Exercise A: According to the interview about the New Hampshire Revolution anthology, when did the first issue of the New Hampshire Troubadour appear?
Exercise B: Condense the paragraph in the NH Profiles interview that begins "In the late 1940s, Herbert Georges" into a bulleted list that keeps its main facts.
Exercise C: Pick up the interview about NH Profiles and the Bicentennial anthology after its last sentence, and keep it going.

Source:

● ● ● ●

With the nation’s 250th anniversary in the air, I was asked to recommend my favorite book on the Granite State’s key role in the American Revolution. One came immediately to mind—New Hampshire Years of Revolution, 1774-1783. In 1976, Profiles Publishing released a paperback anthology that, to this day, is the most readable and useful guide. If you can find a copy, grab it at any price. I asked editor Peter E. Randall to reminisce about the making of this unheralded little masterpiece. He was then editor of NH PROFILES, a superb and sorely missed Granite State magazine. Peter, for the record, was also the first editor to buy one of my freelance history articles after I graduated from college in the 1970s. He also published two of my hardcover history books. Our conversation became an introduction to a career that has shaped Seacoast arts and culture. Peter can trace his Seacoast ancestry back nine generations and he has an abiding connecting to the Isles of Shoals. –JDR

JDR: Peter, cast your mind back half a century to the Bicentennial of 1976. Whose idea was it to take on this project?
PETER: We wanted to do something with the magazine to commemorate the bicentennial. We talked with the state bicentennial commission. We came up with an idea to do a booklet as part of the magazine and to do additional copies for wider distribution. I think we got some money from the commission.
JDR: You were the editor at NH Profiles, a superb monthly magazine. Can you summarize its history?
PETER: You might say Profiles was an offshoot of the New Hampshire Troubadour, a small-format promotional monthly magazine published by the state. The first issue was April 1931.
BONUS: Harvey Reid, Seacoast Troubadour
In the late 1940s, Herbert Georges, station manager of radio WHEB, and his wife, Justine, women’s editor of the Portsmouth Herald, came up with an idea for a local magazine to cover the area between Newburyport, MA and Kennebunk, ME. The first issue was July 1950. A year later, Governor Sherman Adams decided the Troubadour was too expensive, and he stopped publication. Adams then convinced the Georges, based on their success with The Shoreliner, to do a statewide magazine. To sweeten the proposal, Adams gave them the 12,000 Troubadour subscriber list, folks who paid fifty cents a year for a subscription.

● ● ● ●

Dataset entries:
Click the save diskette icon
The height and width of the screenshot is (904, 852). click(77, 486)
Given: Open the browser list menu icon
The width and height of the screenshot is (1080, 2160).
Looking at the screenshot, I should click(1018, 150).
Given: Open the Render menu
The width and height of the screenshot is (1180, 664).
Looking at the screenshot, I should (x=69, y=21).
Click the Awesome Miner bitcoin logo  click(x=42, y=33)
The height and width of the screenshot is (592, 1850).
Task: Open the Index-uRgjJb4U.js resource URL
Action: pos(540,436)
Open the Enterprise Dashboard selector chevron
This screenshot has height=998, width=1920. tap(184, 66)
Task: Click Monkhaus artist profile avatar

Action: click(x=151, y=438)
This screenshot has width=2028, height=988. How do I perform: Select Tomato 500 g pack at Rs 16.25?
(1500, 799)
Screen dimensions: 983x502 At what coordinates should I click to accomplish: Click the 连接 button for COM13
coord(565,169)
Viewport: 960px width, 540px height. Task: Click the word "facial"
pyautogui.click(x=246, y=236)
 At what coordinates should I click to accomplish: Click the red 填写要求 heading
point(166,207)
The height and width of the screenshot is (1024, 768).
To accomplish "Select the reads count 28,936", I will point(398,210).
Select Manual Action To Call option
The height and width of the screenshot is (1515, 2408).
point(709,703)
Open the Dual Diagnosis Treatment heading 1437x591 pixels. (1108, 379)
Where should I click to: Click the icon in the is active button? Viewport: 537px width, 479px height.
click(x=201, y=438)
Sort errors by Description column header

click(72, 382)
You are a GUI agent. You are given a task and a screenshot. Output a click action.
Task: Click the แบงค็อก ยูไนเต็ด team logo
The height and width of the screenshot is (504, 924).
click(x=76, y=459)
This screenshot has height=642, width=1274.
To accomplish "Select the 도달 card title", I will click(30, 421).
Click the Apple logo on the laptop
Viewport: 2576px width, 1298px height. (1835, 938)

● ● ● ●

Task result A: April 1931.

Task result B:
- In the late 1940s, Herbert Georges, station manager of radio WHEB, and his wife Justine, women's editor of the Portsmouth Herald, conceived a local magazine covering the area from Newburyport, MA to Kennebunk, ME.
- Its first issue came out in July 1950.
- A year later, Governor Sherman Adams stopped publishing the Troubadour because he judged it too expensive.
- Citing their success with The Shoreliner, Adams persuaded the Georges to produce a statewide magazine.
- As an added incentive, he gave them the Troubadour's list of 12,000 subscribers, who had paid fifty cents a year.

Task result C:
Herbert told me that most subscribers had paid for 3-4 years. He had to fulfill those subscriptions with a $4-a-year magazine. “We were in debt before we issued a single magazine,” he recalled. The Shoreliner ceased publication with the December 1952 issue. Profiles’ first issue was December 1951. They skipped January 1952, but it ran monthly from February 1952.
The Herberts sold the magazine in the mid-fifties to a group that included Harry Winebaum, the news distributor. The editor was Paul Estaver, and he remained when the publication was sold to a Nashua group headed by NH governor Hugh Gregg. After twelve years as editor, Estaver decided to leave.
Profiles was sold in 1965 to James Walsh, who owned a variety of trade magazines; he wanted to have one quality publication. Walsh brought back Herbert and Justine to run Profiles. He sold to Don Penfield in 1974, who moved the offices to Hanover. Penfield sold it after a few years. The magazine went through other owners until it died. I don’t know the date of the last issue, but I think early 1990s.
In 1964, I proposed to do an article for Profiles on the Mt. Washington alpine flowers. Estaver accepted the article, but left before it was printed in June 1965. I was hired by Profiles in March 1966 as an editorial assistant and was appointed editor in 1970 after Justine Georges died. I left in June 1976.
JDR: Revolutionary New Hampshire features four dozen essays by some of the best history writers of the era, including Jere Daniell and Charles E. Clark. How did you pull together all that content?
PETER: I knew most of the authors from my years as editor and got suggestions from others. I asked authors to write about specific subjects or individuals. We had a designer who laid out the issue and produced paintings for those articles for which we had no illustrations.
JDR: What can you tell us about the print run and publication process back before the digital age?
PETER: I don’t recall the actual print run, although the magazine sold about 18-20,000 copies per issue. The material was printed in the March 1976 issue, and there was an additional printing of a paperback and a limited hardbound edition. A Concord offset company was our usual printer.

JDR: The Randalls go way back on the Seacoast, and you’ve always been interested in combining history with photography
PETER: As Profiles editor, I became interested in White Mountain history books, especially guidebooks, all of which were out of print. I approached the University Press of New England about writing a guide and short history of Mt. Washington. That book was published in the early 1970s and was later reprinted by two other publishers.
After leaving the magazine, I got a contract from Downeast Publishing to create the first book of color photographs of New Hampshire. Over several years, the book sold 18,000 copies. With Downeast, I wrote and photographed four other books: All Creation and the Isles of Shoals, Portsmouth and the Piscataqua, Newburyport and the Merrimac, and Salem and Marblehead. While working on those books, I began producing books for various authors, including Portsmouth Herald editor Raymond Brighton. Ray’s biography, Frank Jones, King of the Alemakers, was my first new book. Previously, I had reprinted several out-of-print histories.
JDR: Your company has since created hundreds of books. How did this history book and your time at Profiles connect to your career as a publisher?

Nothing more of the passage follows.